Steamcharts. SteamDB. They have this data. While it doesn’t reflect the actual numbers perfectly, it gets the percentages pretty spot on. It’s based on who’s profiles are public.
Game launched to 250K players, in 4 months time it dropped to an average of 2.5K players with occasional peaks of 5K. That’s around 0.01-0.02% of the original playerbase, around a 99.99% drop.
Also, I stopped playing Grim Dawn is hardly similar, it’s a dual-class system for one. Just bacause it’s called Masteries doesn’t make it the same thing as what LE has. That’s a true apples to oranges comparison.
Actually, you should check your math. It’s 99.00%.
Also, like I mentioned, half of those 250k players would never return. This could have been the best game of all times and half the players would still leave after the first few weeks. It’s just how gamers work these days.

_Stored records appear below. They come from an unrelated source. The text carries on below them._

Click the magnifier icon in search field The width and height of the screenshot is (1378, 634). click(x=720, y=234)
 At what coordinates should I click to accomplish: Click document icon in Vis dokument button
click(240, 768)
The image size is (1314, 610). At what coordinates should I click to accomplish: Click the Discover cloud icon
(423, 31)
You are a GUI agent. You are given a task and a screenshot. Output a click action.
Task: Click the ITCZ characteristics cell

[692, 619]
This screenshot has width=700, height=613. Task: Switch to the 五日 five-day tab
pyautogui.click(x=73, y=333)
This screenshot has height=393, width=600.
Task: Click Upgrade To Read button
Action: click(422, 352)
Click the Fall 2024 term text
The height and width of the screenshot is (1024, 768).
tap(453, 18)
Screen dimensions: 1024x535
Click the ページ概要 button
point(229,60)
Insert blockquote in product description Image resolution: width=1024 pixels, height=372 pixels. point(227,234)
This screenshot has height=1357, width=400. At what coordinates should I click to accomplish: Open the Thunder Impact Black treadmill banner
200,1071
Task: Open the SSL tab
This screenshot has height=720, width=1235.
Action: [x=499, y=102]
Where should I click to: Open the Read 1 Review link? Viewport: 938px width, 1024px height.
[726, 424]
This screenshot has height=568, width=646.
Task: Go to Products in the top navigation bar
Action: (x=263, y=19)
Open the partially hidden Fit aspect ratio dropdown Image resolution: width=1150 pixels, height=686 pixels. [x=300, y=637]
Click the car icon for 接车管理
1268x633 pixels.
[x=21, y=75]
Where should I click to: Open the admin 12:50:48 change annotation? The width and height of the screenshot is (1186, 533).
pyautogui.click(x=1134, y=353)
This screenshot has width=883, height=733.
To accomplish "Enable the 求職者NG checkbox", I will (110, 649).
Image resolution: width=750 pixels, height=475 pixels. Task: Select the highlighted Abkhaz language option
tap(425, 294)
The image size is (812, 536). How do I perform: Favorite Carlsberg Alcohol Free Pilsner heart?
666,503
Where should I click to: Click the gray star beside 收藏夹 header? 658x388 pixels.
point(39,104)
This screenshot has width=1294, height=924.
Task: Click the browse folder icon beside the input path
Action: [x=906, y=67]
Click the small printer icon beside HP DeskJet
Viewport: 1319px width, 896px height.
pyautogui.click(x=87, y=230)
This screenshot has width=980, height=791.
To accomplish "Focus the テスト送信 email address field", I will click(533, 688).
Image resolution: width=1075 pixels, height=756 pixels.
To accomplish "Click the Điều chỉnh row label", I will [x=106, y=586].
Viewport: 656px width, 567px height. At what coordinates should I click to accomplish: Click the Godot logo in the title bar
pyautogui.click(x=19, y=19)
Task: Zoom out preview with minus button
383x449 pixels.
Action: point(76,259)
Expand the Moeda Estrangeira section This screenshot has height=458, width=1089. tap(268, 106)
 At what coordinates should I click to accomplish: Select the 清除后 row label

Man, I tell you what this is some major goal post shifting. This is like seismic destruction and we have to pull the entire stadium down completely kinda goal shifting.
Let me preface that the OP is aimed at the devs, not the few “hardcore” players who frequent the forums and bang the “this is a hardcore game” gong over and over.
Those statistics aren’t available as far as I’m aware, at least not consistent ones like what you can find on SteamDB or SteamCharts… That said, look below…
Wow, I’m like, less than 1% off. I’m trembling.
For a game launched in 2013, the fact that the Leagues are peaking at 185K still is pretty good (even if that was the full picture, bc it isn’t), and I’m not sure about you, but 6K is more than twice 2.5K if my eyes don’t deceive me. Now I’m not certain about historical data for PoE, but if we’re going with a League comparitive like the recent 1.1 patch…
250K → 70K → 72% drop from release to the first big content push (1.1) with only a 4 month gap between. That’s still pretty damned bad. If that repeats again we’ll be at ~50K for the next big patch, ~35K for the patch after that, and so on. But usually things drop faster than that. I suspect next patch will be more like a ~20-30K peak.
Side note: You got the PoE data from SteamCharts or SteamDB clearly, mind you, PoE has far more than that though. There’s a website called ActivePlayer that has those numbers, their reporting indicates 55K right now, in comparison to the cited 6K from DJSamhein. MMO-Population has a DAILY playercount of 517K. The data from these places are pulled from the various platforms PoE is currently running on (of which Steam is only one). Last Epoch however is only available on Steam.
Hardly. Two games, two different systems, both called Masteries. One is a dual-class system, the other is a single-class system. Also, I never said Grim Dawn was good, did I? Or are you just assuming?
This has nothing to do with a “hardcore game”.
Even casual players can enjoy and prefer a game with meaningful choices and clear character identity instead of playing a meaningless husk that can be everything with a few button presses in some menus.
This is a grand case example for not understanding causation & correlation.
You use the numbers this way, because they fit your narrative.
Okay, so the logic here then is it contributes to the hardcore nature of the game how? (It doesn’t) and it could easily be replaced with leveling the skill slot instead to avoid the nuisance of having to relevel it. And yes, I’m aware, most don’t get that far though. Whether it takes 10 minutes or an hour, it’s still an inconvenience for the sake of inconvenience. May it change the meta? Sure, I guess, but by the same logic all it’s doing is adding time to that meta.
Also, the fact that you’ve said it a dozen times on other threads only proves my point. The OP, once again, was aimed at the devs… Not the tiny fraction of the playerbase on these forums beating the “this game is a hardcore game” drum.